- **About this exercise**
The part below that opens with the line containing "Go up one folder with up arrow" and closes with the line containing "Task: Click the Back link" should be copied exactly, minus any pictures.

◇ ◇ ◇ ◇ ◇ ◇ ◇

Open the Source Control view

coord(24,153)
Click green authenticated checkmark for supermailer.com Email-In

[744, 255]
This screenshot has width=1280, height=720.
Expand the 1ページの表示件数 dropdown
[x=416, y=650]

◇ ◇ ◇ ◇ ◇ ◇ ◇

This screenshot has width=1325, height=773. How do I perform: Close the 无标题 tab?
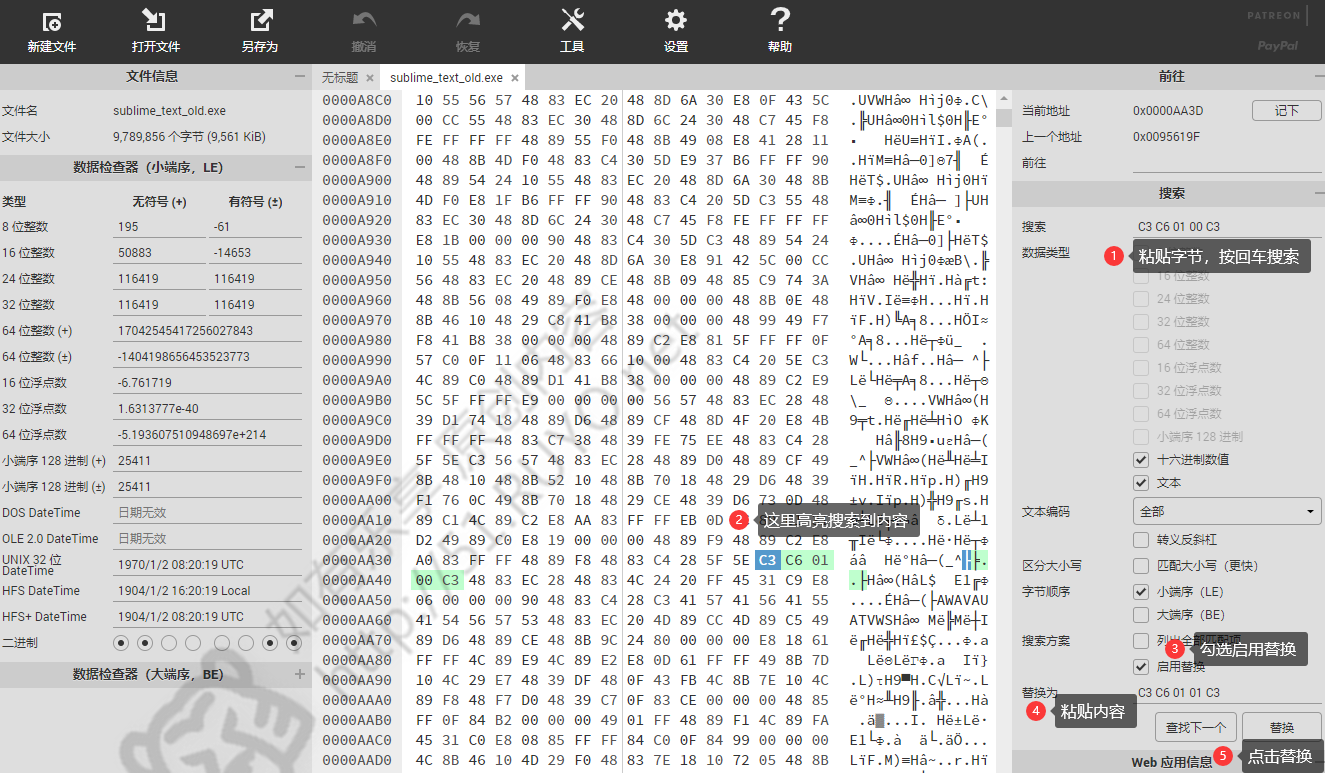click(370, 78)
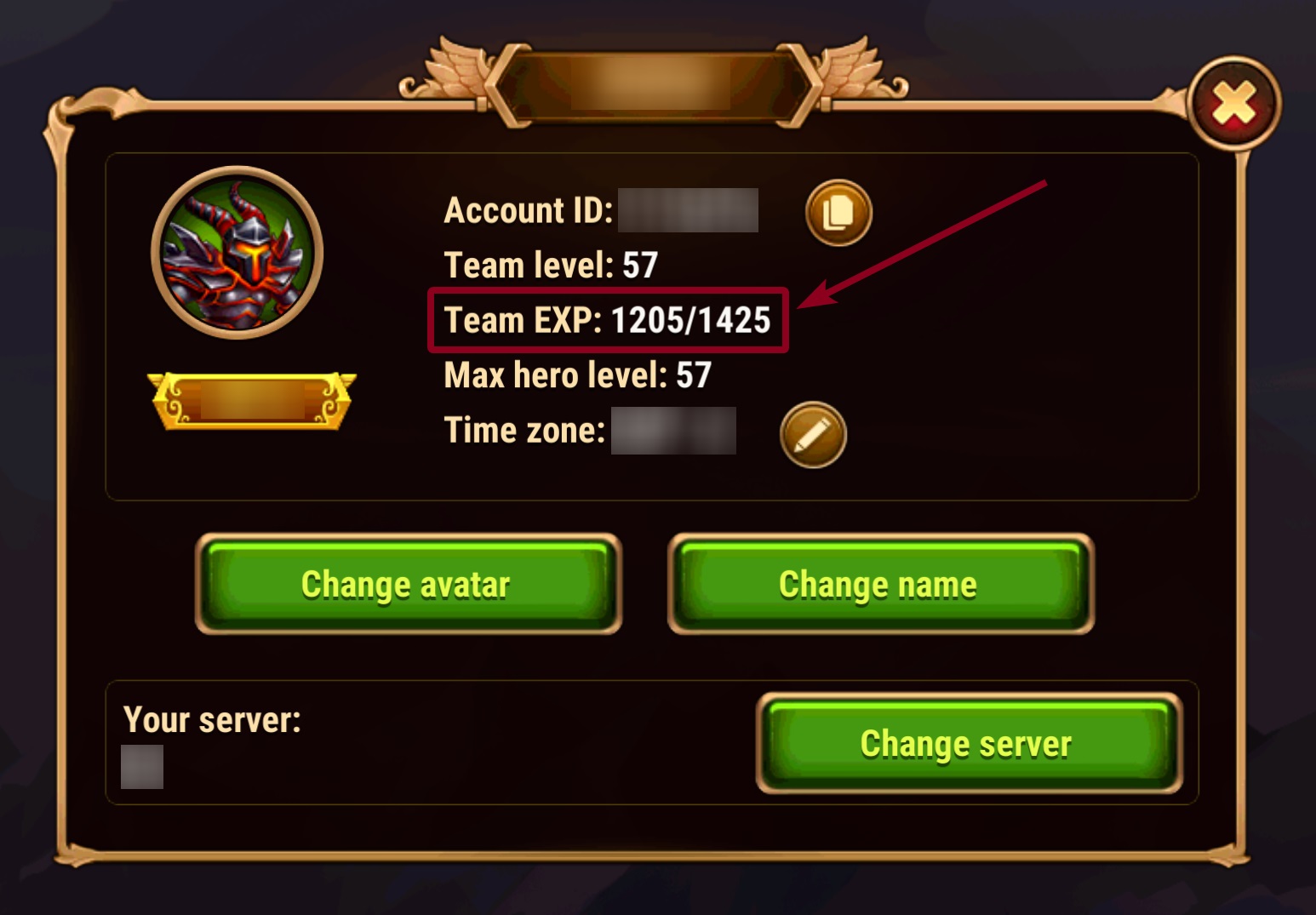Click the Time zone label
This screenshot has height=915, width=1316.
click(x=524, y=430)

◇ ◇ ◇ ◇ ◇ ◇ ◇

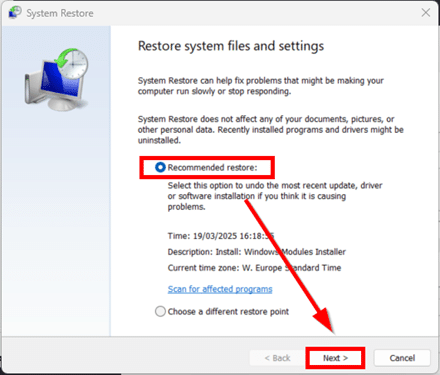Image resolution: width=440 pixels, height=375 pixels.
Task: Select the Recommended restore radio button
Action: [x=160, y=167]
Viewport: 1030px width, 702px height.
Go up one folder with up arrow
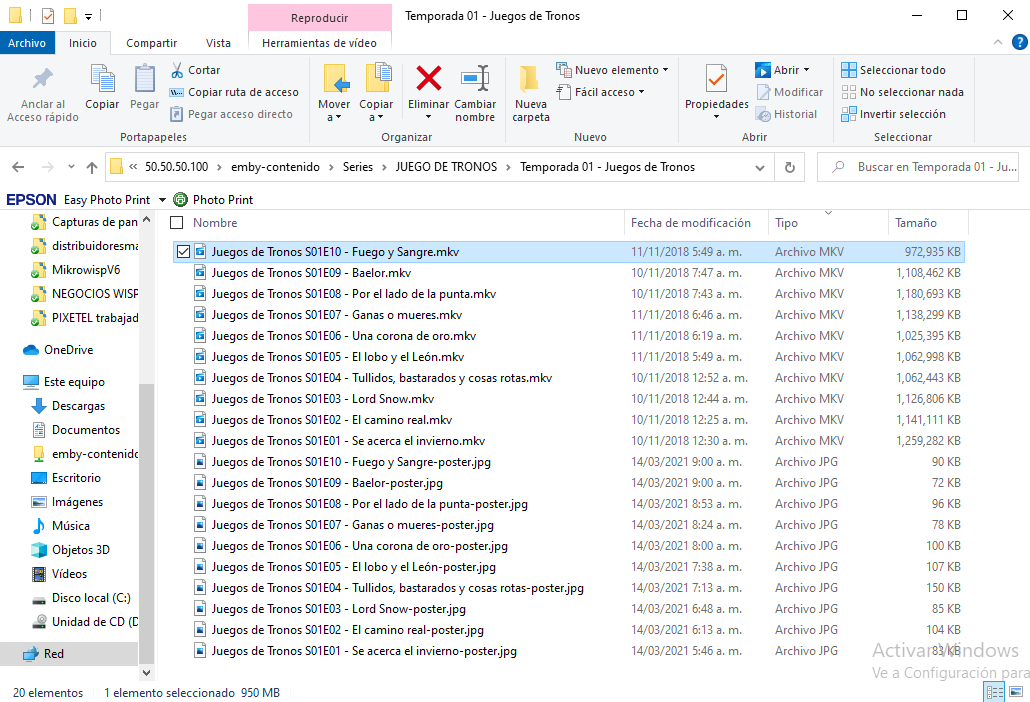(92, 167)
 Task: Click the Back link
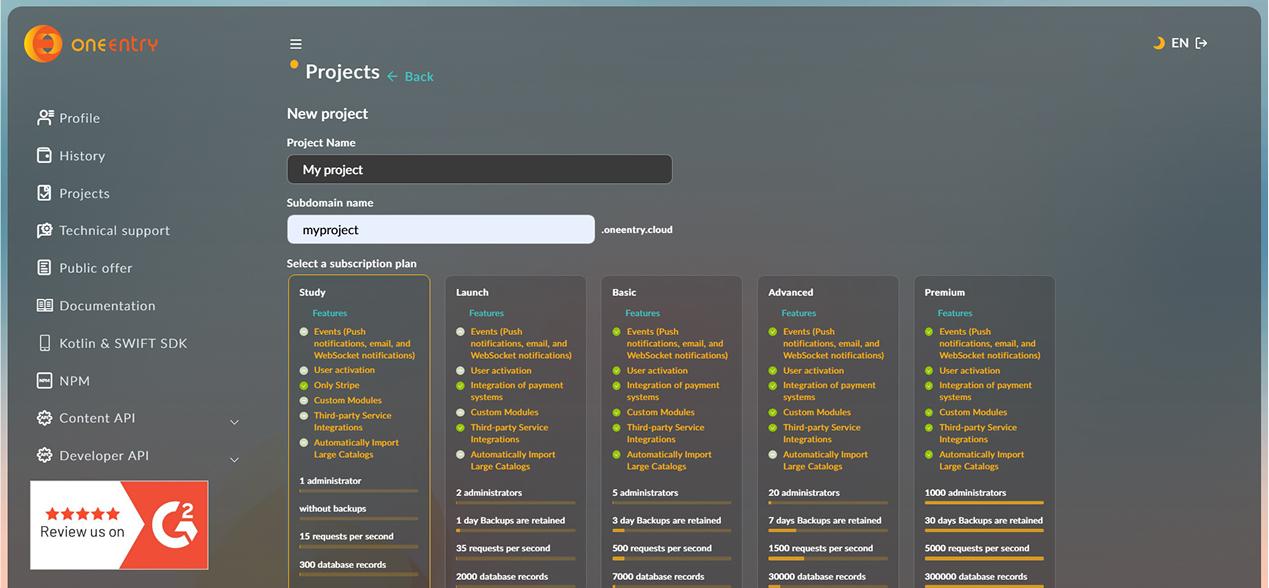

◇ ◇ ◇ ◇ ◇ ◇ ◇

- **Solution below**
Go up one folder with up arrow
(92, 167)
 Task: Click the Back link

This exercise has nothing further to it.